The orientation is measured based on the angle between the orientation vector of each particle and the line which connects the centre of them.

I do understand how the Monte Carlo works, but I would like to use Mathematica to find the minimum energy of only 3 particles besides the relevant parameters like orientation angles. From the Monte Carlo I know they form equilateral triangle so it is possible to fix the distance by putting the particles on the vertices of an equilateral triangle. Then the energy will be minimized by changing the orientation angles.

How can I do such constraint minimization in Mathematica?

I thought something like what happen in Monte Carlo simulation, iterative minimization, should work, but I could not put it together correctly.

Could you please let me know how should I handle it correctly?
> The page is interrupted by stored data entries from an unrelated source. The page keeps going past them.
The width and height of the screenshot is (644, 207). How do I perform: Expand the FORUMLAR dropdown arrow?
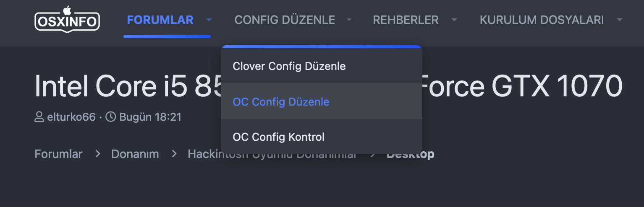(x=209, y=20)
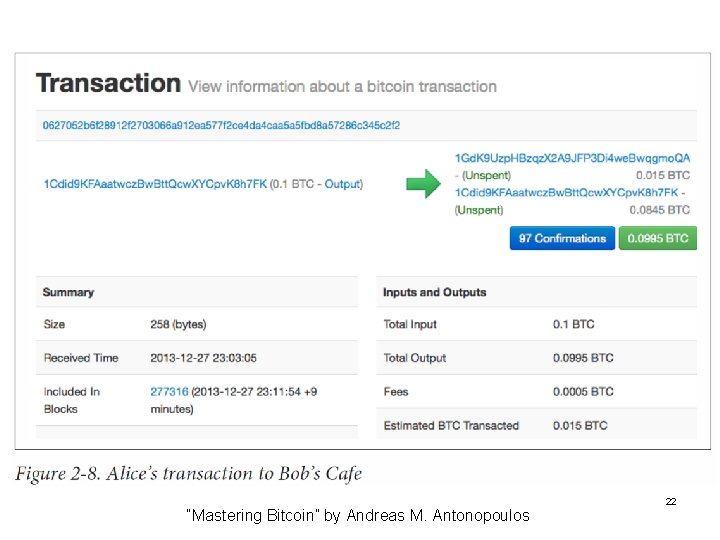The height and width of the screenshot is (540, 720).
Task: Open output address 1GdK9UzpHBzqzX2A9JFP3Di4weBwqgmoQA
Action: click(x=572, y=158)
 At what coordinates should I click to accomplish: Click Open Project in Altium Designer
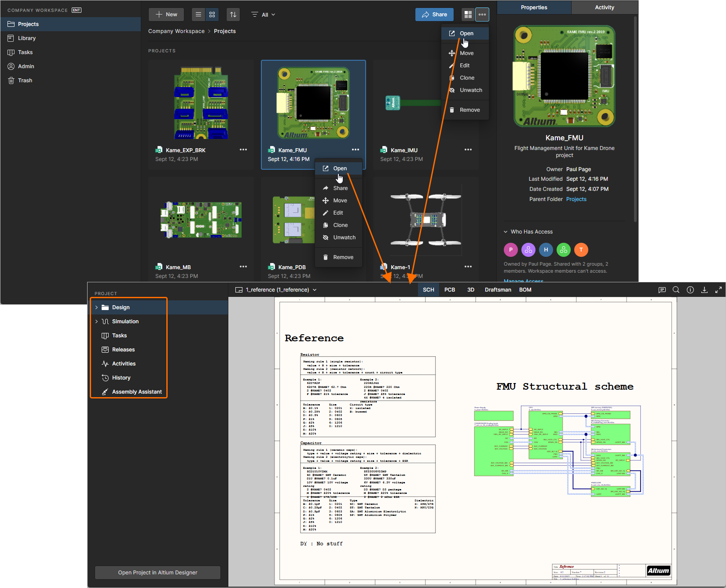tap(158, 573)
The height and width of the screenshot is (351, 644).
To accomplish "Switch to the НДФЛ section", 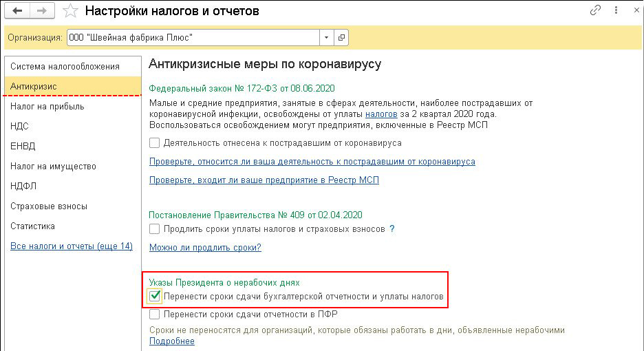I will coord(24,187).
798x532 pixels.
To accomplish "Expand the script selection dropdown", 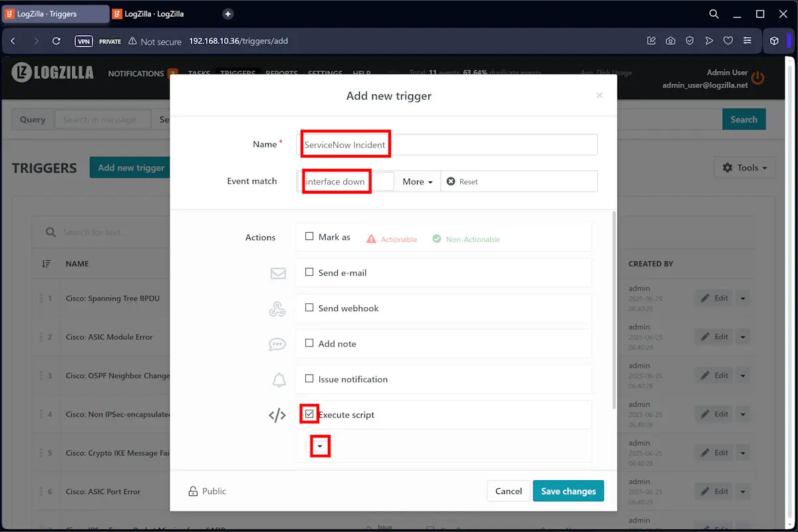I will [x=321, y=446].
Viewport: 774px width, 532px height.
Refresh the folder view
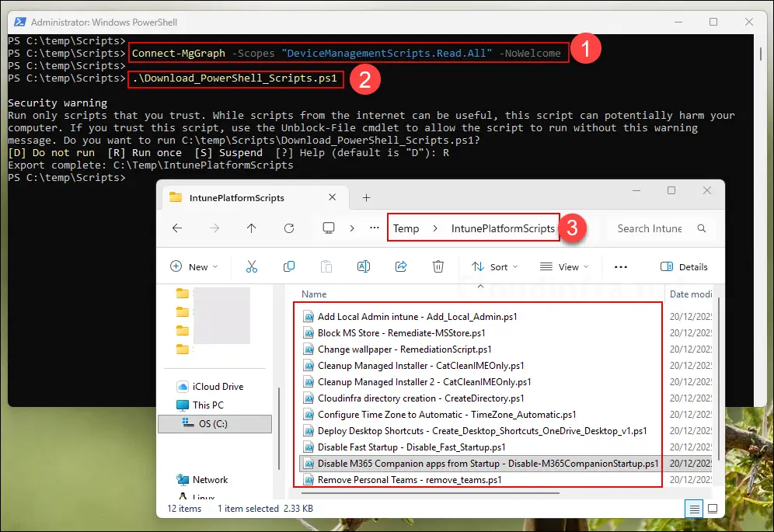pos(289,228)
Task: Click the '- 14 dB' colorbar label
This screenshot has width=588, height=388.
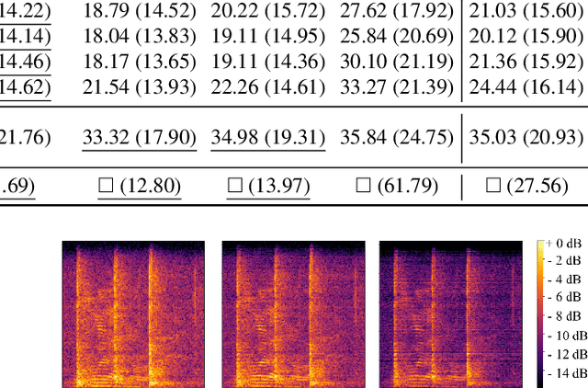Action: tap(564, 374)
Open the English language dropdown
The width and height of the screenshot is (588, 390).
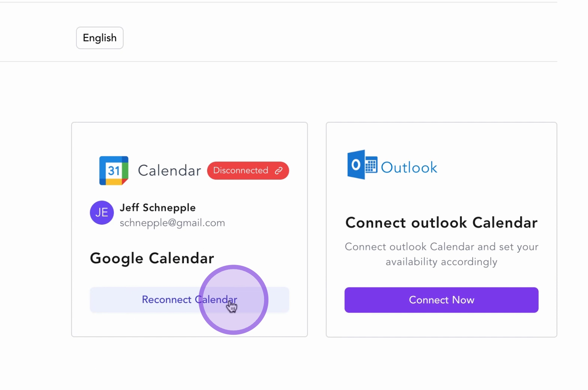click(100, 38)
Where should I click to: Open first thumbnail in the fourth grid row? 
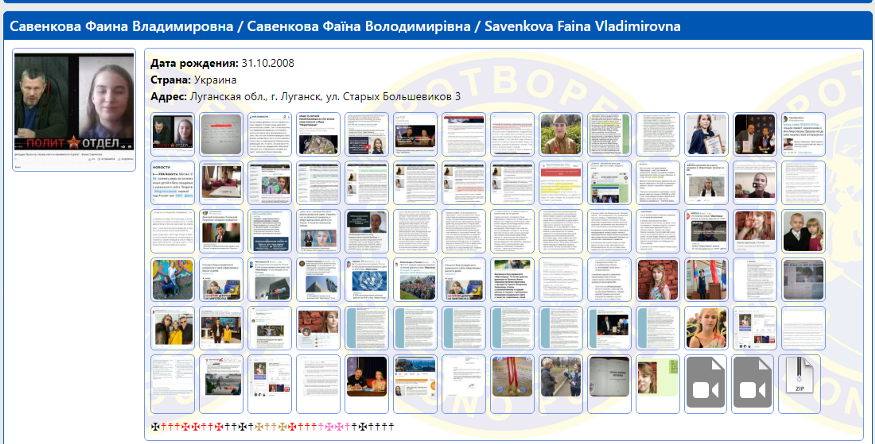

Below you can find a minimal version of the problem. The radius of each particle is R=10 which makes the minimum distance, r= 20. The goal is to minimize v12+v13+v23 and finding B1, B2, B3.

Thank you.

    Clear["Global`*"]
(*r12=r13=r23= r ; the distance between the particles. The goal is to minimize v12+v13+v23*)

v12[B1_ , B2_] = 
  10^6 r^-3 E^-r  (-r^2 Cos[B1] Cos[B2] + r Sin[B1] Sin[B2]) ;
v13[B1_, B3_] = 
  10^6 r^-3 E^-r  (-r^2 Cos[B1] Cos[B3] + r Sin[B1] Sin[B3]) ;
v23[B2_, B3_] = 
  10^6 r^-3 E^-r  (-r^2 Cos[B2] Cos[B3] + r Sin[B2] Sin[B3]) ;

R = 10.0;
r = 20.0;
b1 = 0; b2 = 0; b3 = 0; aa0 = 10^4; aa = 0; a1 = 0; a2 = 0; a3 = 0;
{a1, {b1 , b2}} = 
 While[Abs[aa - aa0] > 10^-5, aa0 = aa; 
  NMinimize[
    v12[B1 , 
     B2 ], {{B1, b1 - 0.1, b1 + 0.1}, {B2, b2 - 0.1, b2 + 0.1}}, 
    AccuracyGoal -> 20, PrecisionGoal -> 18, 
    WorkingPrecision -> 10] /. sol : {__Rule} :> Values[sol];
  {a2, {b1 , b3}} = 
   NMinimize[
     v13[B1 , 
      B3], {{B1, b1 - 0.1, b1 + 0.1}, {B3, b3 - 0.1, b3 + 0.1}}, 
     AccuracyGoal -> 20, PrecisionGoal -> 18, 
     WorkingPrecision -> 10] /. sol : {__Rule} :> Values[sol];
  {a3, {b2 , b3}} = 
   NMinimize[
     v23[B2, B3], {{B2, b2 - 0.1, b2 + 0.1}, {B3, b3 - 0.1, 
       b3 + 0.1}}, AccuracyGoal -> 20, PrecisionGoal -> 18, 
     WorkingPrecision -> 10] /. sol : {__Rule} :> Values[sol];
  aa = a1 + a2 + a3;]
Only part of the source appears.